RECORDS FOR THIS TASK
BEGIN

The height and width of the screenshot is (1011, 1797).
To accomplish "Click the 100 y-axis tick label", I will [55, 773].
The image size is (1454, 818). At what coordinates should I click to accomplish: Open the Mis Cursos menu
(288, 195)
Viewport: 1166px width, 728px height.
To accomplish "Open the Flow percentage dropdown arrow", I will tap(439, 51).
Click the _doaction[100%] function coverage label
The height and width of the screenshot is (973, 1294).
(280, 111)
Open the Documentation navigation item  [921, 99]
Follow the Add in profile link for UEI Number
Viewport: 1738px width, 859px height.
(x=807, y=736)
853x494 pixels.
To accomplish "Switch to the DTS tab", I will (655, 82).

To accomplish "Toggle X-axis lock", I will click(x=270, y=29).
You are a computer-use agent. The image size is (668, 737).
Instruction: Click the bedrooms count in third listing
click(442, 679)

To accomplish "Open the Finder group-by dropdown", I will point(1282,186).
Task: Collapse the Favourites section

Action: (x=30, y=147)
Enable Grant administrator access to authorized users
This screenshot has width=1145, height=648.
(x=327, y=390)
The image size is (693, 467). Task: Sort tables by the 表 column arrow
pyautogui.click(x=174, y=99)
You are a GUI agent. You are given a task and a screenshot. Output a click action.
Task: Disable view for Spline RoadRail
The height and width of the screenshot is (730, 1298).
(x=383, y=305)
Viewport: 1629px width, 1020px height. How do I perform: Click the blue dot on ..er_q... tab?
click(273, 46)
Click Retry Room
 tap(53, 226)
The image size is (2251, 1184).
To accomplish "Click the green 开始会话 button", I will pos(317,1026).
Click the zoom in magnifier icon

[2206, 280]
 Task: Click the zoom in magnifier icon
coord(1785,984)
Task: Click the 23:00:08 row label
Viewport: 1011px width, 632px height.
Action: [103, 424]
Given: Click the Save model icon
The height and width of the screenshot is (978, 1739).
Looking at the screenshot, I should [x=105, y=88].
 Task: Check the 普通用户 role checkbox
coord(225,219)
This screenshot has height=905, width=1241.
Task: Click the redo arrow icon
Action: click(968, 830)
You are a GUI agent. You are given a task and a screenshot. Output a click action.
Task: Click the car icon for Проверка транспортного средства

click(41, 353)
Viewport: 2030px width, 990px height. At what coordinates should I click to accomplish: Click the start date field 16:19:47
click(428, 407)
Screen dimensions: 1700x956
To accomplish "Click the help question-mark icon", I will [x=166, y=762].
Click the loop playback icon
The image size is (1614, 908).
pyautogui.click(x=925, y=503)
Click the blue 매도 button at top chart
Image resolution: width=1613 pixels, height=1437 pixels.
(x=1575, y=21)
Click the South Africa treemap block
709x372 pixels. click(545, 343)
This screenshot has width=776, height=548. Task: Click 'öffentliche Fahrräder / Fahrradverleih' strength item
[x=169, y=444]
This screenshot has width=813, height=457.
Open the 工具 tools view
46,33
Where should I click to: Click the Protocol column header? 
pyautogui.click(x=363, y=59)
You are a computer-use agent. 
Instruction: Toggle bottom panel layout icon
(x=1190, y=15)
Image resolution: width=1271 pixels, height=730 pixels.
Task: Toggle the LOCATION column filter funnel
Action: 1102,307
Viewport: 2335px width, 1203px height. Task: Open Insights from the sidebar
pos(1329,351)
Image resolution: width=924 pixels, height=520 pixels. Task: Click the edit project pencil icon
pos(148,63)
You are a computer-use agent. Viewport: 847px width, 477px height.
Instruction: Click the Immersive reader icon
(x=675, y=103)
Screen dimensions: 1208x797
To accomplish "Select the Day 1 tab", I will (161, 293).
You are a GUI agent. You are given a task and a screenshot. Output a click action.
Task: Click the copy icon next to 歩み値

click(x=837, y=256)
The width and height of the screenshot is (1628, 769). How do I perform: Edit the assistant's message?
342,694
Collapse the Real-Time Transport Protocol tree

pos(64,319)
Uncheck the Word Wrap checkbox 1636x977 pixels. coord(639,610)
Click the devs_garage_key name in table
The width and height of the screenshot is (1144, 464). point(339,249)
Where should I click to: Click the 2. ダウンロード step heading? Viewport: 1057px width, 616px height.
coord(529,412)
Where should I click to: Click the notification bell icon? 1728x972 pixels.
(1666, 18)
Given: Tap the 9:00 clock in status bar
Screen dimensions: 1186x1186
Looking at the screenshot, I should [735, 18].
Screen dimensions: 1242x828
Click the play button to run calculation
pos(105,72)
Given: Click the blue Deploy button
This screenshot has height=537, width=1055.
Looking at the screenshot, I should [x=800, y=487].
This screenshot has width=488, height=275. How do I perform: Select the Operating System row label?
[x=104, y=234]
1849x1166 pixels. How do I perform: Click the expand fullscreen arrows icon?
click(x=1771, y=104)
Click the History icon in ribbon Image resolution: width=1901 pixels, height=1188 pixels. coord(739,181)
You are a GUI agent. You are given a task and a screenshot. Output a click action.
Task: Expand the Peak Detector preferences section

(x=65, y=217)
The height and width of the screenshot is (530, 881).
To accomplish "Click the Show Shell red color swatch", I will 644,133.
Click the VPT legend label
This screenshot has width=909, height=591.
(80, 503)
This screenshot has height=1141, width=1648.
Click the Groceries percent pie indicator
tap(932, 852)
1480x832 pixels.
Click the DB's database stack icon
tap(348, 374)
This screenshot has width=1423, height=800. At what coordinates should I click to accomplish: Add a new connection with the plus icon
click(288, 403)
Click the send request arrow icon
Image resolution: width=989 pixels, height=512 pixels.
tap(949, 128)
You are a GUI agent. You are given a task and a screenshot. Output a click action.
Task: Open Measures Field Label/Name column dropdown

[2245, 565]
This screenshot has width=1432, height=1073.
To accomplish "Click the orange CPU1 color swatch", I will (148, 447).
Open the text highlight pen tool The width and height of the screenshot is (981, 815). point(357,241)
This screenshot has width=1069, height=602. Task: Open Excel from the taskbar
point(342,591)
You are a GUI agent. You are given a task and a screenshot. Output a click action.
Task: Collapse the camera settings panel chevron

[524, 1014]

END

THE TASK
All the records above need to be transcribed exactly and in full.

TASK RESPONSE
The height and width of the screenshot is (1011, 1797).
To accomplish "Click the 100 y-axis tick label", I will [55, 773].
The image size is (1454, 818). At what coordinates should I click to accomplish: Open the Mis Cursos menu
(288, 195)
Viewport: 1166px width, 728px height.
To accomplish "Open the Flow percentage dropdown arrow", I will tap(439, 51).
Click the _doaction[100%] function coverage label
The height and width of the screenshot is (973, 1294).
(280, 111)
Open the Documentation navigation item  [921, 99]
Follow the Add in profile link for UEI Number
Viewport: 1738px width, 859px height.
(x=807, y=736)
853x494 pixels.
To accomplish "Switch to the DTS tab", I will (655, 82).

To accomplish "Toggle X-axis lock", I will click(x=270, y=29).
You are a computer-use agent. The image size is (668, 737).
Instruction: Click the bedrooms count in third listing
click(442, 679)

To accomplish "Open the Finder group-by dropdown", I will point(1282,186).
Task: Collapse the Favourites section

Action: (x=30, y=147)
Enable Grant administrator access to authorized users
This screenshot has width=1145, height=648.
(x=327, y=390)
The image size is (693, 467). Task: Sort tables by the 表 column arrow
pyautogui.click(x=174, y=99)
You are a GUI agent. You are given a task and a screenshot. Output a click action.
Task: Disable view for Spline RoadRail
The height and width of the screenshot is (730, 1298).
(x=383, y=305)
Viewport: 1629px width, 1020px height. How do I perform: Click the blue dot on ..er_q... tab?
click(273, 46)
Click Retry Room
 tap(53, 226)
The image size is (2251, 1184).
To accomplish "Click the green 开始会话 button", I will pos(317,1026).
Click the zoom in magnifier icon

[2206, 280]
 Task: Click the zoom in magnifier icon
coord(1785,984)
Task: Click the 23:00:08 row label
Viewport: 1011px width, 632px height.
Action: [103, 424]
Given: Click the Save model icon
The height and width of the screenshot is (978, 1739).
Looking at the screenshot, I should [x=105, y=88].
 Task: Check the 普通用户 role checkbox
coord(225,219)
This screenshot has height=905, width=1241.
Task: Click the redo arrow icon
Action: click(968, 830)
You are a GUI agent. You are given a task and a screenshot. Output a click action.
Task: Click the car icon for Проверка транспортного средства

click(41, 353)
Viewport: 2030px width, 990px height. At what coordinates should I click to accomplish: Click the start date field 16:19:47
click(428, 407)
Screen dimensions: 1700x956
To accomplish "Click the help question-mark icon", I will [x=166, y=762].
Click the loop playback icon
The image size is (1614, 908).
pyautogui.click(x=925, y=503)
Click the blue 매도 button at top chart
Image resolution: width=1613 pixels, height=1437 pixels.
(x=1575, y=21)
Click the South Africa treemap block
709x372 pixels. click(545, 343)
This screenshot has width=776, height=548. Task: Click 'öffentliche Fahrräder / Fahrradverleih' strength item
[x=169, y=444]
This screenshot has width=813, height=457.
Open the 工具 tools view
46,33
Where should I click to: Click the Protocol column header? 
pyautogui.click(x=363, y=59)
You are a computer-use agent. 
Instruction: Toggle bottom panel layout icon
(x=1190, y=15)
Image resolution: width=1271 pixels, height=730 pixels.
Task: Toggle the LOCATION column filter funnel
Action: 1102,307
Viewport: 2335px width, 1203px height. Task: Open Insights from the sidebar
pos(1329,351)
Image resolution: width=924 pixels, height=520 pixels. Task: Click the edit project pencil icon
pos(148,63)
You are a computer-use agent. Viewport: 847px width, 477px height.
Instruction: Click the Immersive reader icon
(x=675, y=103)
Screen dimensions: 1208x797
To accomplish "Select the Day 1 tab", I will (161, 293).
You are a GUI agent. You are given a task and a screenshot. Output a click action.
Task: Click the copy icon next to 歩み値

click(x=837, y=256)
The width and height of the screenshot is (1628, 769). How do I perform: Edit the assistant's message?
342,694
Collapse the Real-Time Transport Protocol tree

pos(64,319)
Uncheck the Word Wrap checkbox 1636x977 pixels. coord(639,610)
Click the devs_garage_key name in table
The width and height of the screenshot is (1144, 464). point(339,249)
Where should I click to: Click the 2. ダウンロード step heading? Viewport: 1057px width, 616px height.
coord(529,412)
Where should I click to: Click the notification bell icon? 1728x972 pixels.
(1666, 18)
Given: Tap the 9:00 clock in status bar
Screen dimensions: 1186x1186
Looking at the screenshot, I should [735, 18].
Screen dimensions: 1242x828
Click the play button to run calculation
pos(105,72)
Given: Click the blue Deploy button
This screenshot has height=537, width=1055.
Looking at the screenshot, I should [x=800, y=487].
This screenshot has width=488, height=275. How do I perform: Select the Operating System row label?
[x=104, y=234]
1849x1166 pixels. How do I perform: Click the expand fullscreen arrows icon?
click(x=1771, y=104)
Click the History icon in ribbon Image resolution: width=1901 pixels, height=1188 pixels. coord(739,181)
You are a GUI agent. You are given a task and a screenshot. Output a click action.
Task: Expand the Peak Detector preferences section

(x=65, y=217)
The height and width of the screenshot is (530, 881).
To accomplish "Click the Show Shell red color swatch", I will 644,133.
Click the VPT legend label
This screenshot has width=909, height=591.
(80, 503)
This screenshot has height=1141, width=1648.
Click the Groceries percent pie indicator
tap(932, 852)
1480x832 pixels.
Click the DB's database stack icon
tap(348, 374)
This screenshot has width=1423, height=800. At what coordinates should I click to accomplish: Add a new connection with the plus icon
click(288, 403)
Click the send request arrow icon
Image resolution: width=989 pixels, height=512 pixels.
tap(949, 128)
You are a GUI agent. You are given a task and a screenshot. Output a click action.
Task: Open Measures Field Label/Name column dropdown

[2245, 565]
This screenshot has width=1432, height=1073.
To accomplish "Click the orange CPU1 color swatch", I will (148, 447).
Open the text highlight pen tool The width and height of the screenshot is (981, 815). point(357,241)
This screenshot has width=1069, height=602. Task: Open Excel from the taskbar
point(342,591)
You are a GUI agent. You are given a task and a screenshot. Output a click action.
Task: Collapse the camera settings panel chevron

[524, 1014]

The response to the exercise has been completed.